En octobre 2019, lors de la première édition du Dialogue Etat/Collectivités territoriales, le chef de l’Etat se voulait pourtant beaucoup plus ambitieux. Devant un parterre d’élus, il affirmait sans ambages : ‘’Nous avons un sujet qui fâche ; c’est un sujet difficile ; c’est la question foncière. Dès qu’on l’aborde, les gens se murent dans un silence de cathédrale. Mais il s’agit du principal facteur d’instabilité au niveau national ; en milieu rural comme en milieu urbain. Il faut qu’on réfléchisse très sérieusement sur cette question. Il faut qu’on revoie comment on distribue les terres.’’

Dans la même veine, le président Macky Sall ajoutait : ‘’Même si, au départ, pour le développement de l’agriculture, on permettait aux conseils municipaux et ruraux de délibérer, peut-on les laisser donner toutes les terres sur leur territoire ? J’invite à la réflexion, parce que tôt ou tard, nous serons obligés de prendre des mesures de sauvegarde pour les générations actuelles et futures.’’

Ce projet avait le mérite d’être très ambitieux, bien qu’il fût loin de rassurer tous les acteurs. Certains n’y voyant qu’une volonté de l’Etat central de dépouiller les élus locaux de la question foncière. Pour ces derniers, il était hors de question de se laisser faire.

Depuis son accession à la magistrature suprême, le président Macky Sall n’a eu de cesse de prendre des initiatives allant dans le sens de modifier le domaine national, qui date de 1964. En attendant de plus vastes réalisations, le chef de l’Etat s’est contenté de donner de nouvelles compétences aux gouverneurs, au détriment des préfets et sous-préfets.

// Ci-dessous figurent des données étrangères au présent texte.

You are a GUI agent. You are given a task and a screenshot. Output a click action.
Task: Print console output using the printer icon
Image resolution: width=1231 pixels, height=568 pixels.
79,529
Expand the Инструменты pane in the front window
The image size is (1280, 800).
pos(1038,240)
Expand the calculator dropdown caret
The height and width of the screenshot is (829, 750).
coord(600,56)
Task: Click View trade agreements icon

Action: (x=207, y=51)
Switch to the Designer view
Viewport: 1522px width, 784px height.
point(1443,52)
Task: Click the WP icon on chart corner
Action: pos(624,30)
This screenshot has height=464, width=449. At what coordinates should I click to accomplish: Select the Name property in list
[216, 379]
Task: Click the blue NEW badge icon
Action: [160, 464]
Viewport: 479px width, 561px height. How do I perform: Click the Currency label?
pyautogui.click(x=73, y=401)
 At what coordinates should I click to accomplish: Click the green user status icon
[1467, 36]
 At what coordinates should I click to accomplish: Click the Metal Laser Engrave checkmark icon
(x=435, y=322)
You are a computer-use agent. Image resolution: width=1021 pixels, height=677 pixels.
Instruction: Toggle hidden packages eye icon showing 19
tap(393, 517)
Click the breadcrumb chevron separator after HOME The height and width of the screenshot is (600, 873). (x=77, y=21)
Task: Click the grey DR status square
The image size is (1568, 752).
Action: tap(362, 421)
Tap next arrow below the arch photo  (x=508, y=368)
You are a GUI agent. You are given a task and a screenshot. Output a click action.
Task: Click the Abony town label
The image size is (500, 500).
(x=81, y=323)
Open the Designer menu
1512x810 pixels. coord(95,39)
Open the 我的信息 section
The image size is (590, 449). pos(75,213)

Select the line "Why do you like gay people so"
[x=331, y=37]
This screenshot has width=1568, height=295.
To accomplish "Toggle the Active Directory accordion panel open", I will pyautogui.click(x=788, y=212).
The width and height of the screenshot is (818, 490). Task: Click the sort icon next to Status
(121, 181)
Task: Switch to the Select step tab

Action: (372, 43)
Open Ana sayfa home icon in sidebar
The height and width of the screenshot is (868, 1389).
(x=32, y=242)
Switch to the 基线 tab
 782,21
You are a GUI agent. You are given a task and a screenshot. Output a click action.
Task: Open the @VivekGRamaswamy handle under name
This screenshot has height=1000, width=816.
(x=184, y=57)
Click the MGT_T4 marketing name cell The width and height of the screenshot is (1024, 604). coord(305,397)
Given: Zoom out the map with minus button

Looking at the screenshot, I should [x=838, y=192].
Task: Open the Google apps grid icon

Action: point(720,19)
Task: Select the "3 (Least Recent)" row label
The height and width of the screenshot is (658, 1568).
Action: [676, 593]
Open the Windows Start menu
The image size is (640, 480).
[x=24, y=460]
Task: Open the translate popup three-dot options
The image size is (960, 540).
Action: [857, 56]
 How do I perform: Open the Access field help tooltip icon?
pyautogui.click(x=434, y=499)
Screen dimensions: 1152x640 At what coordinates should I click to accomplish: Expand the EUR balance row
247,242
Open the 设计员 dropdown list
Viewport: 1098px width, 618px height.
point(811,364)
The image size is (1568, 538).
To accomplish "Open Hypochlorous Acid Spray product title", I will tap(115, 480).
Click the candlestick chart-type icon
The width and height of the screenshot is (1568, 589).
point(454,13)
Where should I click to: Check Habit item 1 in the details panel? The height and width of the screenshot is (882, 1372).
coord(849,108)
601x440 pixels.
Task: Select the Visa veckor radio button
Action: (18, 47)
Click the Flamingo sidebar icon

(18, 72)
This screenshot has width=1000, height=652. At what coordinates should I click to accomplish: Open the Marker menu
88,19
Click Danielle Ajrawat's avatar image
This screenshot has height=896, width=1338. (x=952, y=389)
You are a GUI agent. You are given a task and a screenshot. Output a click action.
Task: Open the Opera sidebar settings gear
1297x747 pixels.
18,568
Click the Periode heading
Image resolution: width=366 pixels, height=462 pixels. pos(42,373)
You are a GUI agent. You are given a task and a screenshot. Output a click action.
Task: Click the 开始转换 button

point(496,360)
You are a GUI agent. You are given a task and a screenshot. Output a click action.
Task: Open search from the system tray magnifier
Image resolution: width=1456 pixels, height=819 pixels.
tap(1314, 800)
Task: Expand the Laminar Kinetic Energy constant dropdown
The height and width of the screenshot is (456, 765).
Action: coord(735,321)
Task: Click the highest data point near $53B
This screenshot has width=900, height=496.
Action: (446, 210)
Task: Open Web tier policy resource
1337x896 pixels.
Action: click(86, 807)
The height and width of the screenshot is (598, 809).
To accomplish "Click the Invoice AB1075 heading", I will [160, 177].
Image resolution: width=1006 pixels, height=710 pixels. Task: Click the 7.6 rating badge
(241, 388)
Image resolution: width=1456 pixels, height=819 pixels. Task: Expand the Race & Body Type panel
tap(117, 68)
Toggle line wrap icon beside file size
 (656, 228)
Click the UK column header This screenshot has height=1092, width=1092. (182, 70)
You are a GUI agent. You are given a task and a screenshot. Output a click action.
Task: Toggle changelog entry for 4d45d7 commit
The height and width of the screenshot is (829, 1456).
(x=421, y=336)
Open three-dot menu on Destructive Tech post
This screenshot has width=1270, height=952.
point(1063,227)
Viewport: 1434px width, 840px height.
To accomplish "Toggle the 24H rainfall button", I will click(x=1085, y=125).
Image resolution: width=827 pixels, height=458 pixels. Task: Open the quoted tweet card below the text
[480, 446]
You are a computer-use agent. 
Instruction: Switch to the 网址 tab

Aussi minime soit-elle, cette réforme semble intervenir dans la douleur. Comme l’annonçait ‘’EnQuête’’ dans son édition du 24 août 2020. Elle a été précédée d’un cafouillage rarissime au sommet de l’Etat. Adopté lors du Conseil des ministres du mercredi 12 août 2020, le projet de décret portant modification du décret 72-1288 du 27 octobre 1972 relatif aux conditions d’affectation et de désaffectation des terres du domaine national a été rapporté dès le lendemain, à travers un communiqué spécial publié au quotidien national ‘’Le Soleil’’. Interpellée sur les raisons de ce retrait, la porte-parole du gouvernement n’avait pas voulu se prononcer. Finalement, ce n’est que le mercredi 16 septembre que le gouvernement est revenu à la charge pour adopter, à nouveau, en Conseil des ministres, le fameux décret. Pourquoi le premier a été retiré du circuit ? On ne le saura peut-être jamais.

Ce qui est sûr, c’est que les maires du Sénégal, eux, vont continuer de garder leurs privilèges, quelles que soient les superficies objet des délibérations.